The Federal Reserve would be at the helm of a reorganized regulatory system that eliminates the Office of the Comptroller of the Currency and combines other agencies in a plan released Monday by the Volcker Alliance, a group formed by the former central bank chairman in 2013.

“The aim is a simpler, clearer, more adaptive and more resilient regime that would have a mandate to deal with the financial system as it exists now,” the group said in a report outlining its call for a new Prudential Supervisory Authority to handle supervision currently done by the Fed, OCC, Federal Deposit Insurance Corp. and the market regulators.

Support from Volcker, who ran the Fed from 1979 to 1987, was crucial in winning enactment of the Dodd-Frank Act trading restrictions that bear his name. The goal of the changes now being sought by his group of former lawmakers and regulators is to address the unfinished work from Washington’s response to the 2008 credit crisis.

The proposal — likened by Volcker to the U.K. system — would put the new agency under direction of the Fed’s vice chairman for supervision. The central bank, which has been faulted over its regulatory work before and since the crisis, could keep a “backup” authority to do its own examinations and see its reach extended into “markets not entirely in the sphere of present prudential regulation.”

Rickety Framework

Concerned about a regulatory and supervisory framework that he’s called “rickety,” Volcker told reporters Monday that the system “just doesn’t make sense” in today’s world. Lawmakers missed an opportunity in Dodd-Frank, he said, and now they should make amends.

In arguing for changes to a system where oversight is both inconsistent and overlapping, he made a pitch for his former agency as the ideal place to house the new regime.
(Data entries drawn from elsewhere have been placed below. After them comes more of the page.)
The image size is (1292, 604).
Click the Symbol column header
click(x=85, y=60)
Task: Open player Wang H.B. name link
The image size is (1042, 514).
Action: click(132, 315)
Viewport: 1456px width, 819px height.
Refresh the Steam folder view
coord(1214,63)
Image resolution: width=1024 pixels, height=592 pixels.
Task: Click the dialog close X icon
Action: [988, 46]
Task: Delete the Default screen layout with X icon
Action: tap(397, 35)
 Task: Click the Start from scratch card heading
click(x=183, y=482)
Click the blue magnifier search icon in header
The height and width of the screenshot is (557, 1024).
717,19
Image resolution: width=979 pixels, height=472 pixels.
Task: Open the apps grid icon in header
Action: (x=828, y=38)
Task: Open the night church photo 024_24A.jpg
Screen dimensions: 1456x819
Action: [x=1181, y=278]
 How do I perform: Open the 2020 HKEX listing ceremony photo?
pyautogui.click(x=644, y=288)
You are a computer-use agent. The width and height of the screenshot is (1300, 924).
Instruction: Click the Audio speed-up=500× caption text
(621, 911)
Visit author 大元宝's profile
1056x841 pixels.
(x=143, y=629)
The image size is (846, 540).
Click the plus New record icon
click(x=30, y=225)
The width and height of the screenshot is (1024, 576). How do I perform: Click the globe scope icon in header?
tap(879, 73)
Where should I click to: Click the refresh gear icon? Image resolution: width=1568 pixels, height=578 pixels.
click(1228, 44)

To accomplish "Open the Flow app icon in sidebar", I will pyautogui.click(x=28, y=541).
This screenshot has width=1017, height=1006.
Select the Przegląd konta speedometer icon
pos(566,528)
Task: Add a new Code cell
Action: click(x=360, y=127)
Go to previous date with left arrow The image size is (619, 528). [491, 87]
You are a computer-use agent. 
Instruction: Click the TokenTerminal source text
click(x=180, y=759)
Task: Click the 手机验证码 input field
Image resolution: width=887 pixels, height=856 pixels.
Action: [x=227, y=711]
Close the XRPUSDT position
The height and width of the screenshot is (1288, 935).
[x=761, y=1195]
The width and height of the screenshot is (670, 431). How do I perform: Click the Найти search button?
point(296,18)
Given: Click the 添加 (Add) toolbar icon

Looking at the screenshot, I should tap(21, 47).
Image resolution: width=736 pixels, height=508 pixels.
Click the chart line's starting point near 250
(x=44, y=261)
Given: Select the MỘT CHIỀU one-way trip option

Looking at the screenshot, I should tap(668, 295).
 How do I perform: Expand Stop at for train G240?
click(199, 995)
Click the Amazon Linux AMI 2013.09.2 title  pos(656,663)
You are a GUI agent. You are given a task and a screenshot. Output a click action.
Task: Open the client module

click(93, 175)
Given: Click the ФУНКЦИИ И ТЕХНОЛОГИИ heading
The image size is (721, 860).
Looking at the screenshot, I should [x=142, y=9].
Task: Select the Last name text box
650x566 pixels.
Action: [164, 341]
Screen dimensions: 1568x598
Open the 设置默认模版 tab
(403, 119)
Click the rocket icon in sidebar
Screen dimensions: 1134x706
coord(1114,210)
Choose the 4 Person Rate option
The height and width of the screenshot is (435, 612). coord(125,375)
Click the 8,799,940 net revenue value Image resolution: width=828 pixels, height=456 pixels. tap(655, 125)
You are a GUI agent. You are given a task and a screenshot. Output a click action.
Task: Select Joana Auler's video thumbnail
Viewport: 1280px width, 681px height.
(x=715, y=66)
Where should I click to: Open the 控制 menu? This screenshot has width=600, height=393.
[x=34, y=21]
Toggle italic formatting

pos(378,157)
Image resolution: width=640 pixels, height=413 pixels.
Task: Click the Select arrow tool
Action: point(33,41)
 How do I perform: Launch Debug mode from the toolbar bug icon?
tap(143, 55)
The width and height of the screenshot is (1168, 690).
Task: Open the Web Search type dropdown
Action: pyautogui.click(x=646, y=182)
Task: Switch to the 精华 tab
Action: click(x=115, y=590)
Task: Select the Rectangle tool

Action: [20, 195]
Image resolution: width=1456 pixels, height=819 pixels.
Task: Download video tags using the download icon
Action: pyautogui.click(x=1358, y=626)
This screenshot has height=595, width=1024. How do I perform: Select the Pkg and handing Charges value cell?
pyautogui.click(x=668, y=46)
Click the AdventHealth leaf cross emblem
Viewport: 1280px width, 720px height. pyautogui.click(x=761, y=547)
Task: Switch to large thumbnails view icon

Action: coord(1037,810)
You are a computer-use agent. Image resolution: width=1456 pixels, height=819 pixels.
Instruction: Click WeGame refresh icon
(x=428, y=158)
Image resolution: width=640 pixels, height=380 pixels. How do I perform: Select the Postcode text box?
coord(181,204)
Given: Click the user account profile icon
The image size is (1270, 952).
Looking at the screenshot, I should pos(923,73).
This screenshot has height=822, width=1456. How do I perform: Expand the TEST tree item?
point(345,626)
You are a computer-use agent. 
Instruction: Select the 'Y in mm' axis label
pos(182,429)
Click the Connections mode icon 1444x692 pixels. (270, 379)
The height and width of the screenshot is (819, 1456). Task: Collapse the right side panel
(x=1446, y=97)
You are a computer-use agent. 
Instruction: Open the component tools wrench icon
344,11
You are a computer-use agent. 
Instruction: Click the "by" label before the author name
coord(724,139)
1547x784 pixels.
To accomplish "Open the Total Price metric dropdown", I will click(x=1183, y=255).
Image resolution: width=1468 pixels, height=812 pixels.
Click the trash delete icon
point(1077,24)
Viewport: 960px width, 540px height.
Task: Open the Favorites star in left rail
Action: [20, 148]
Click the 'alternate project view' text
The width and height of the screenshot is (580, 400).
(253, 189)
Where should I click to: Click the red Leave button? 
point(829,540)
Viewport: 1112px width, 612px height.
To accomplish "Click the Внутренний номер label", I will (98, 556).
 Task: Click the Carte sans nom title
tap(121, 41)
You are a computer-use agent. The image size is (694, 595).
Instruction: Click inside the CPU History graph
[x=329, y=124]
“The Federal Reserve is the best-equipped, the most independent and most respected financial agency of the United States government,” he said.

That endorsement comes at a time when the Fed is facing criticism that its examiners are too cozy with Wall Street and insiders such as former Dallas Fed President Richard Fisher are calling for an overhaul of how its governed. Volcker said he’s pitched his ideas to members of the Senate Banking Committee who are weighing changes to the central bank agency.

The plan would throw out the OCC, which oversees national banks, and the Securities and Exchange Commission and Commodity Futures Trading Commission would be united as a single agency writing rules for the capital markets. The FDIC would keep its job managing the insurance that protects people’s bank deposits and its authority to liquidate failing firms.

As for community banks, they’d get their own division under the Prudential Supervisory Authority.